WHAT YOU SHOULD DO =
Each entry should be repeated exactly. Its pictures should not be.

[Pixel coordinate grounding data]
·····

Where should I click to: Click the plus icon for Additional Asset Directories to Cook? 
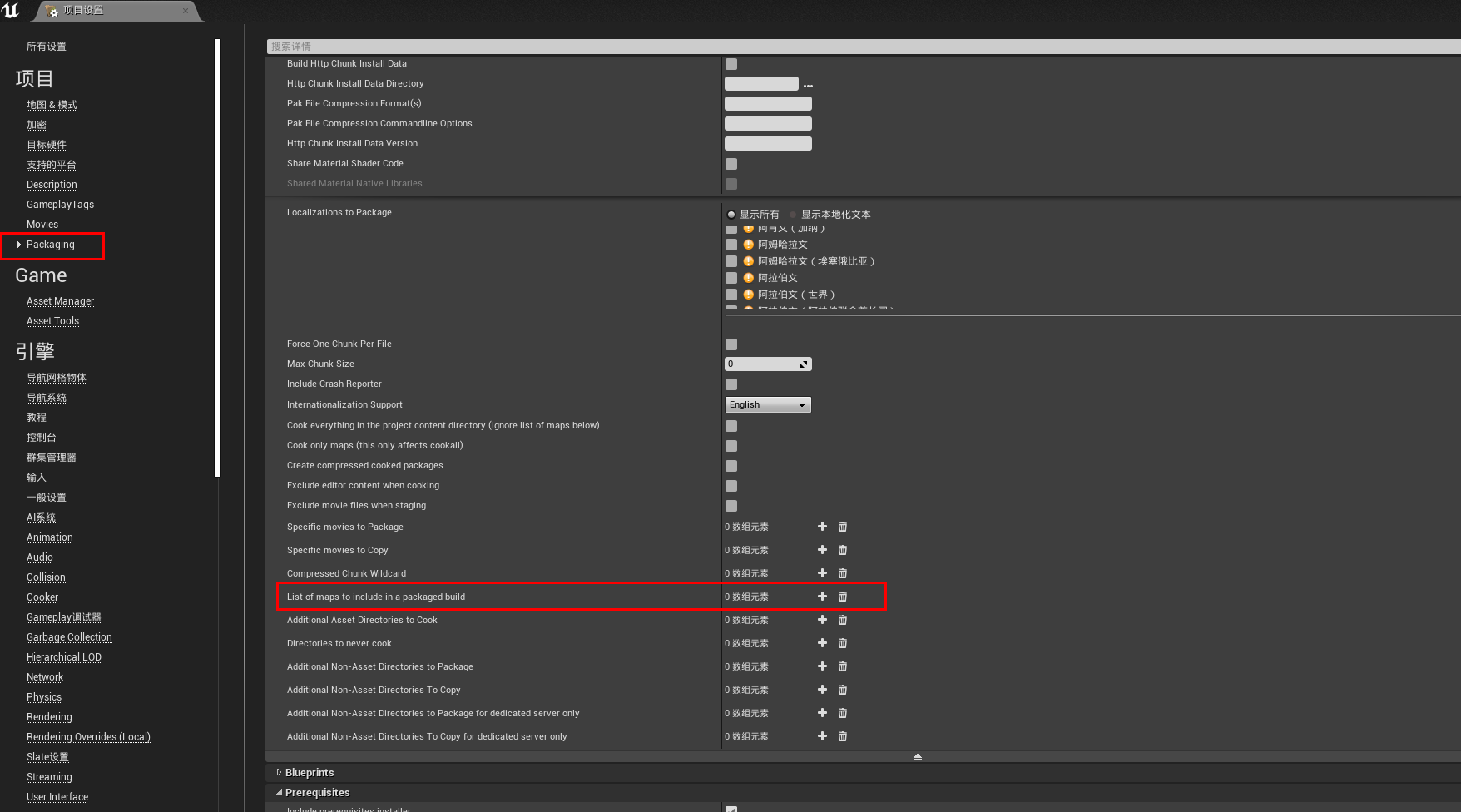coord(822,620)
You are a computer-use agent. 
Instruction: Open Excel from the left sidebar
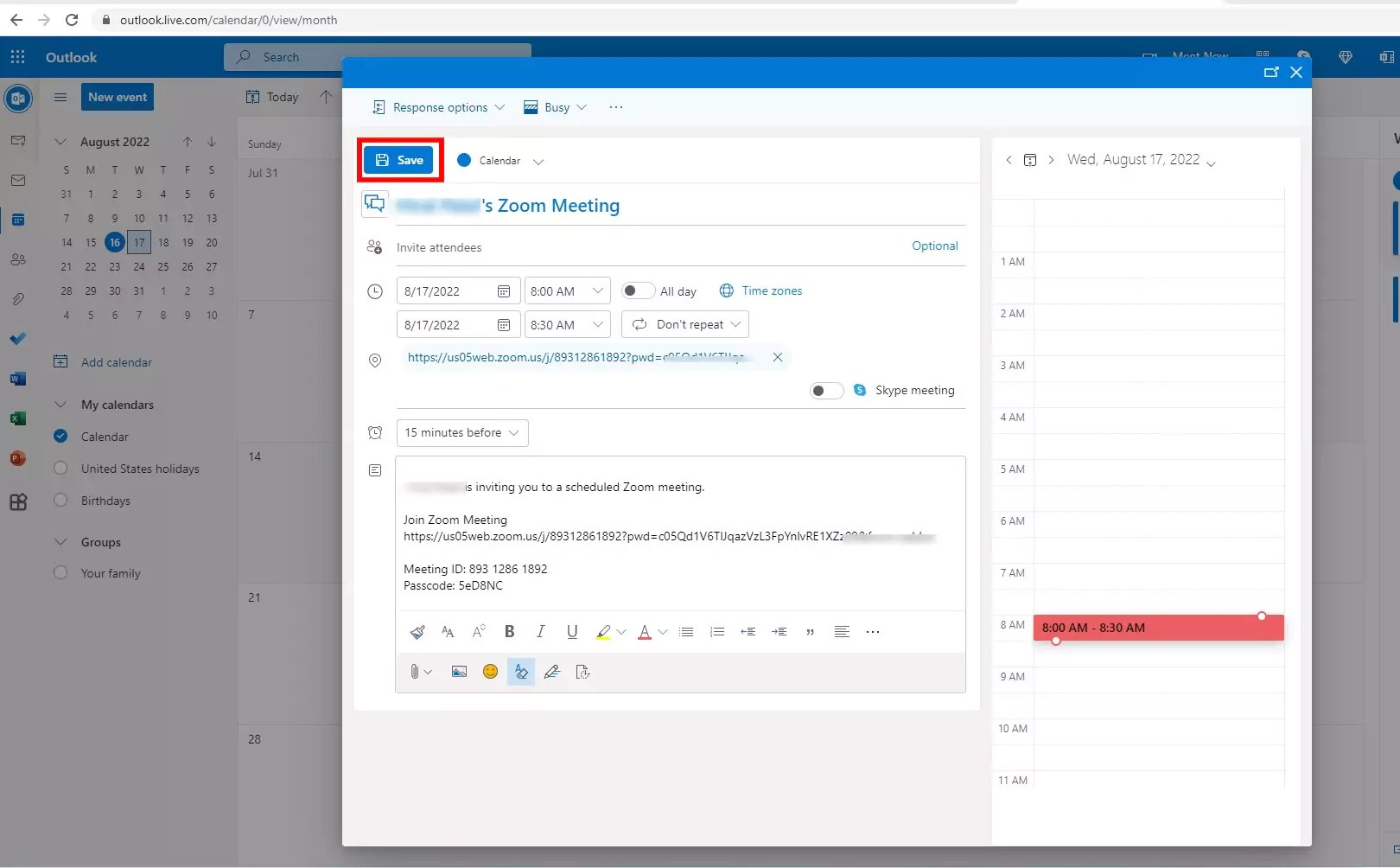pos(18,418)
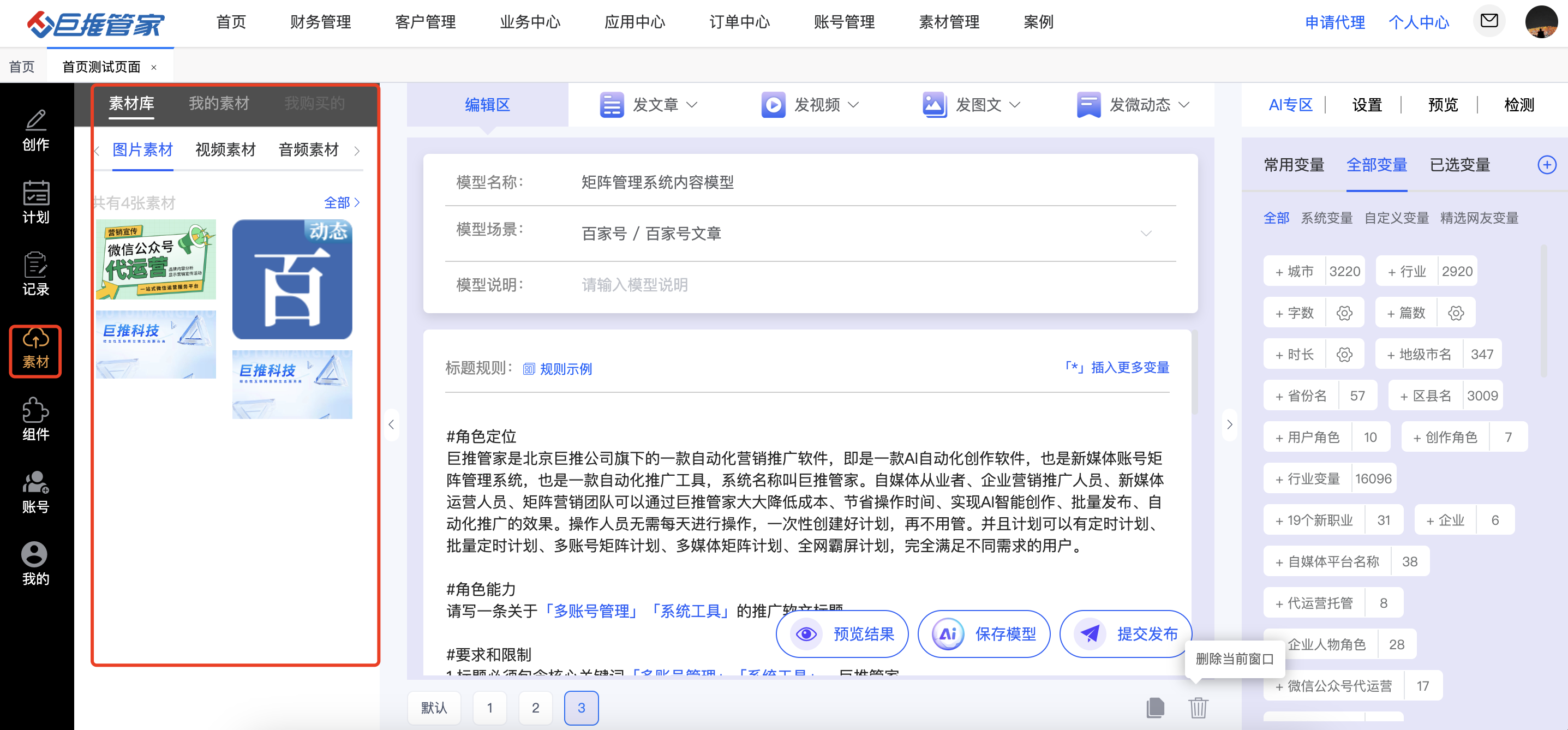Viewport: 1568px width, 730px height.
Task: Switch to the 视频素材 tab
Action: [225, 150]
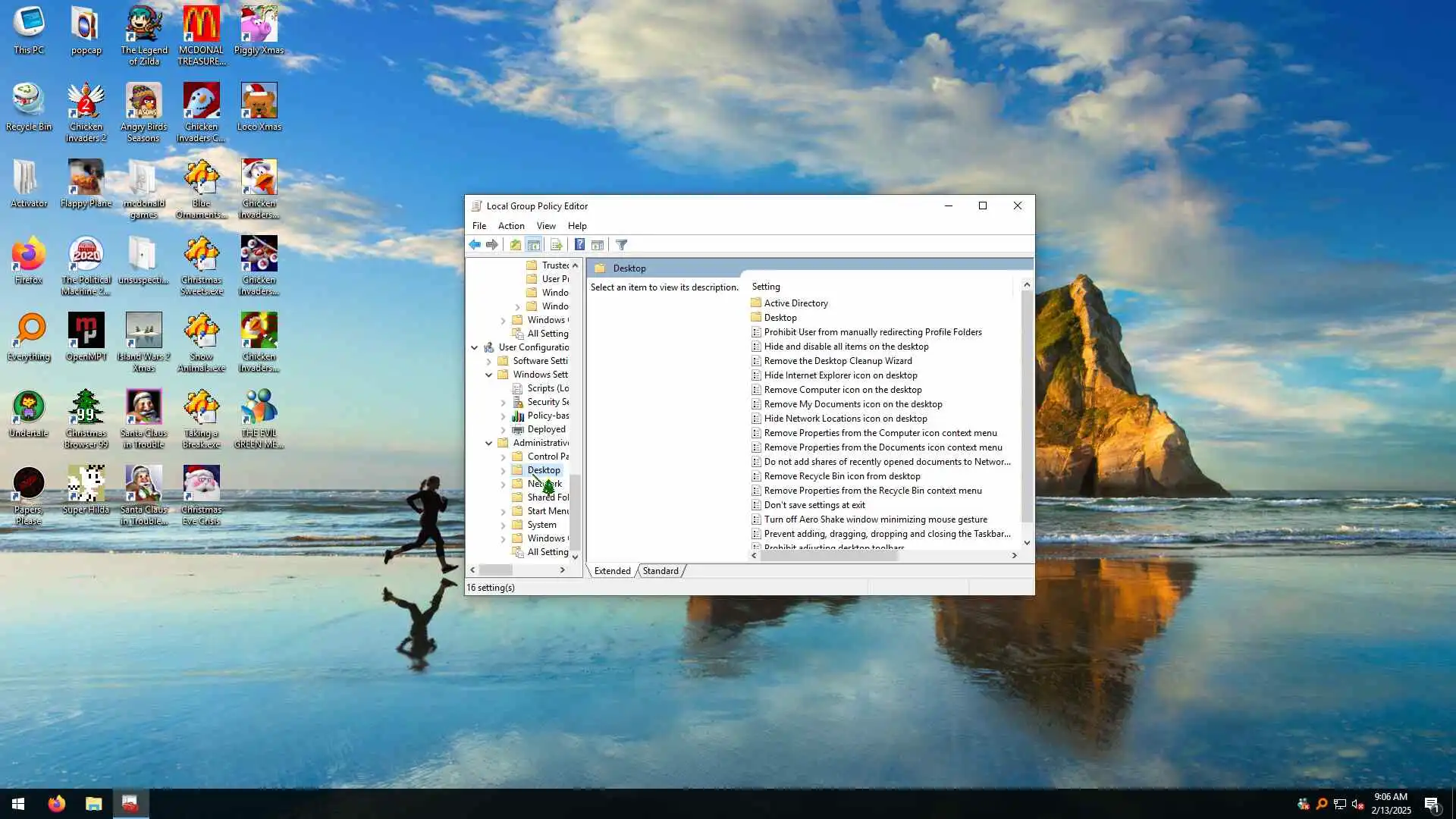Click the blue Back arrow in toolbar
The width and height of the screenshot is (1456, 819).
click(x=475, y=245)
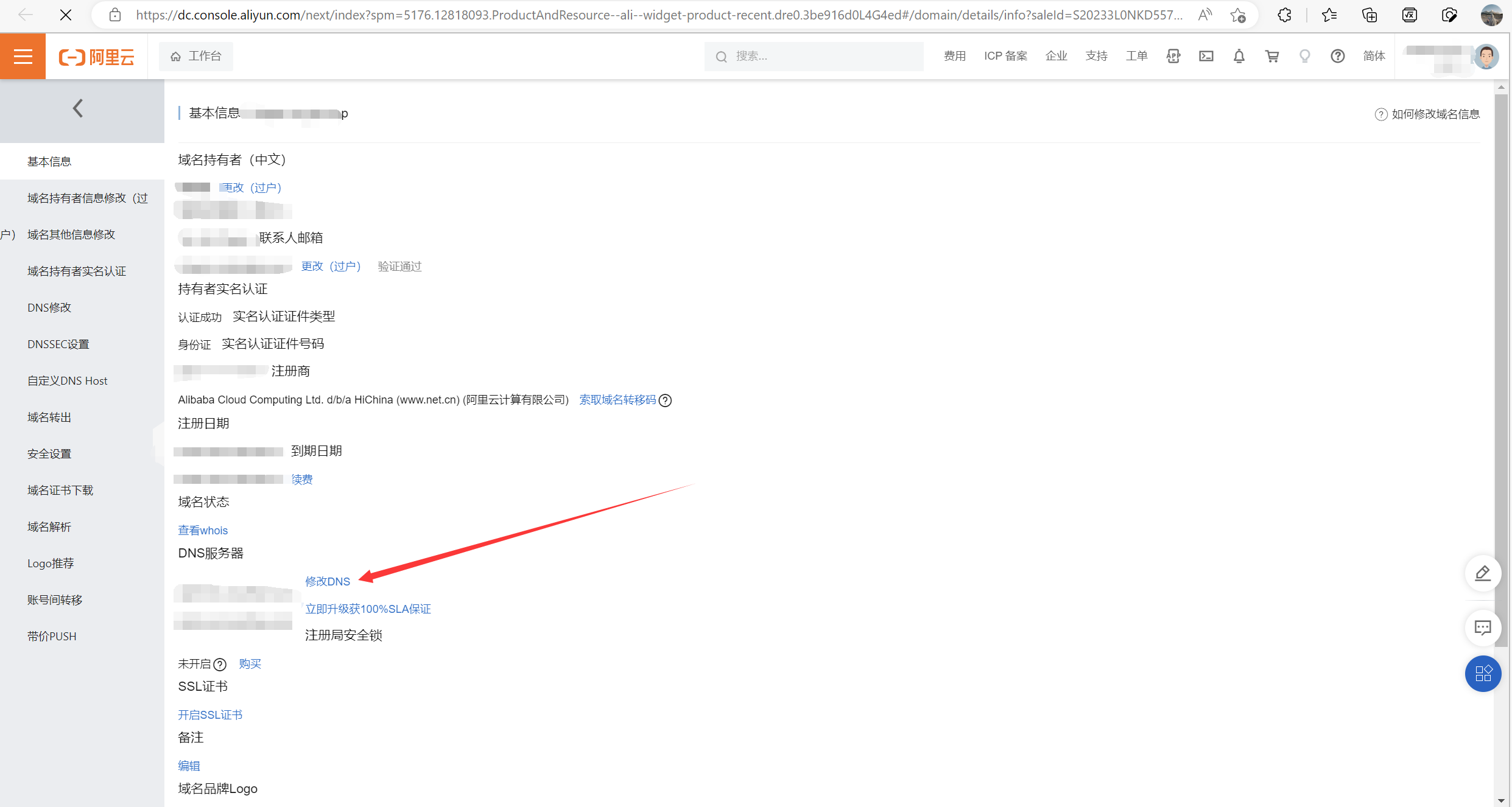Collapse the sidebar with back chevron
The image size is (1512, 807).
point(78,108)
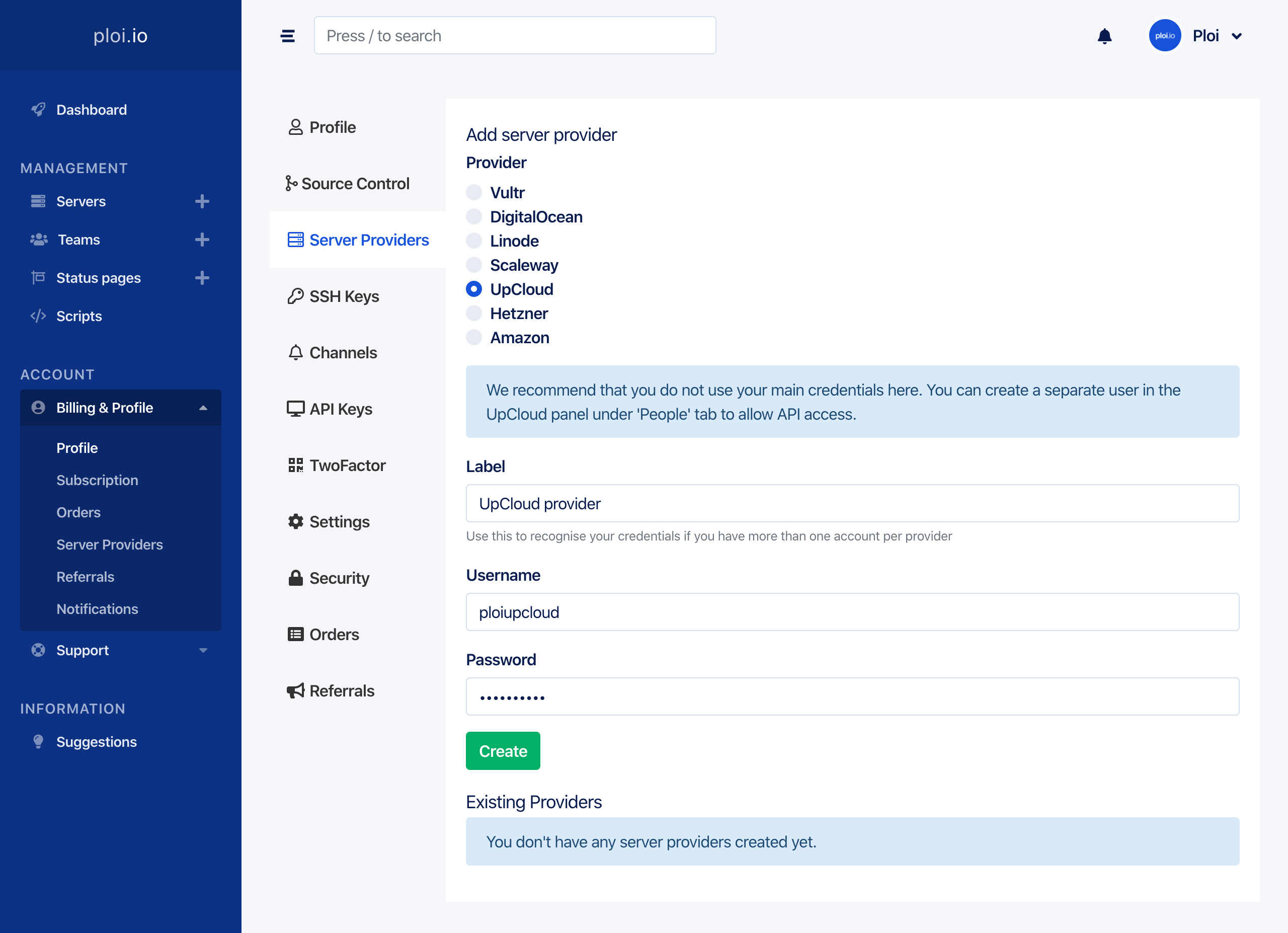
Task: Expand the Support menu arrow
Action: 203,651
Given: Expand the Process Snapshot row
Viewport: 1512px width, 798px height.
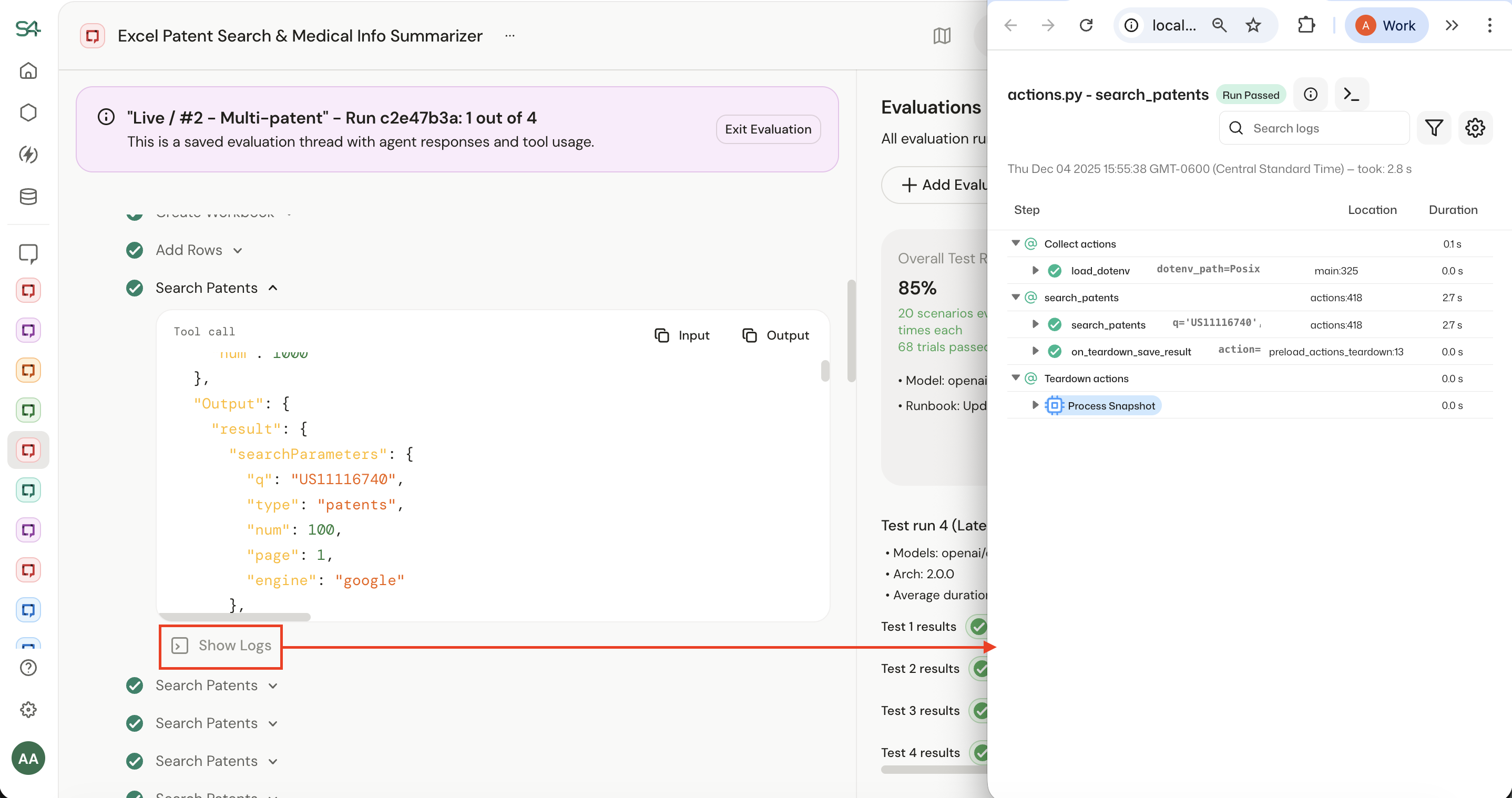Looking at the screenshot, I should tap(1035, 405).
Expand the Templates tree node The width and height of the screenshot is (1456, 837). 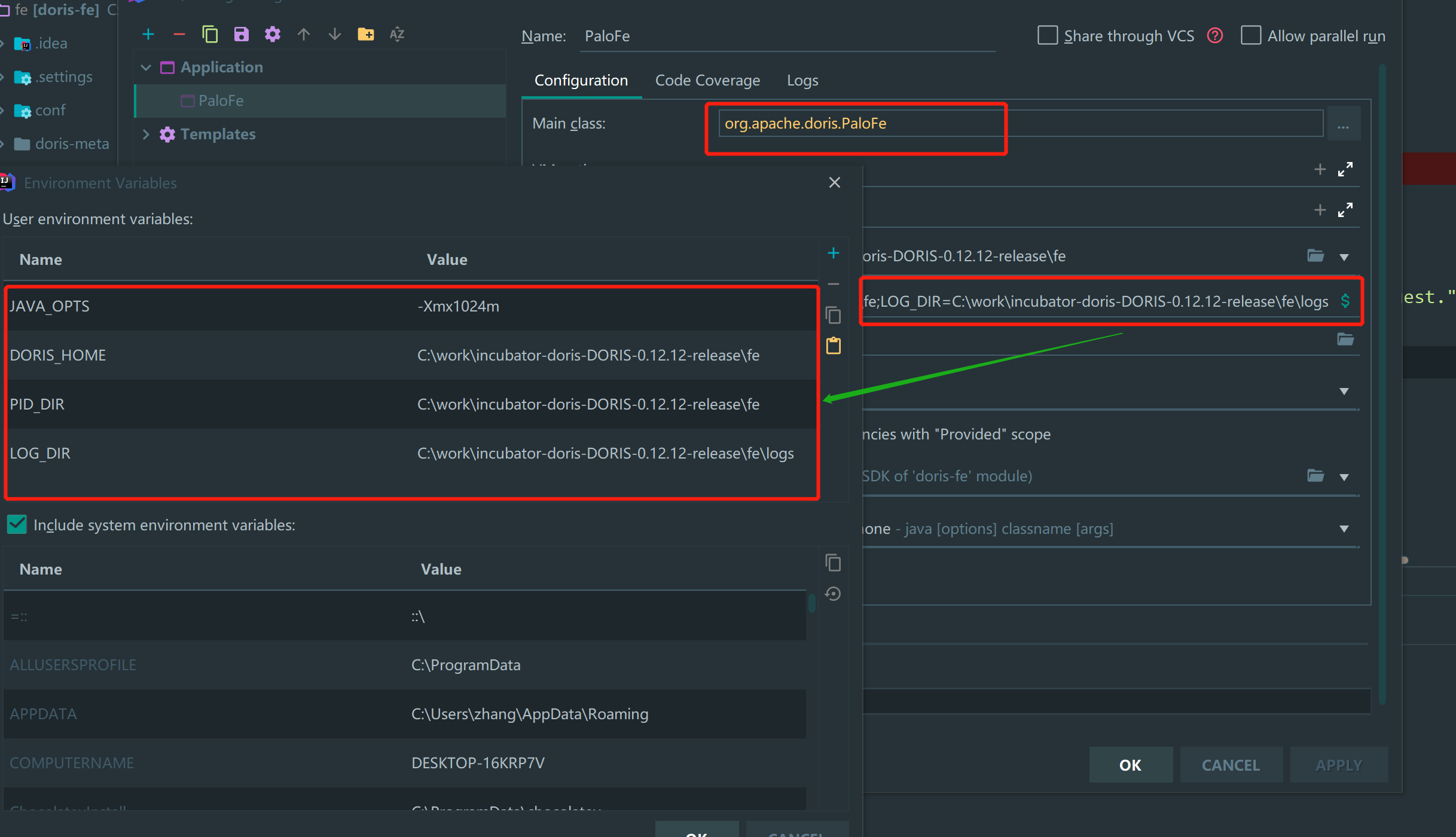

·····

TASK RESPONSE =
Where should I click to: Click the plus icon for Additional Asset Directories to Cook? 
coord(822,620)
You are a computer-use agent. 
Instruction: Open Excel from the left sidebar
pos(18,418)
Viewport: 1568px width, 730px height.
Task: Switch to the 视频素材 tab
Action: [225, 150]
Click the blue Back arrow in toolbar
The width and height of the screenshot is (1456, 819).
click(x=475, y=245)
Collapse the sidebar with back chevron
The image size is (1512, 807).
point(78,108)
Task: Expand the Support menu arrow
Action: 203,651
Given: Expand the Process Snapshot row
Viewport: 1512px width, 798px height.
Looking at the screenshot, I should tap(1035, 405).
Expand the Templates tree node The width and height of the screenshot is (1456, 837). 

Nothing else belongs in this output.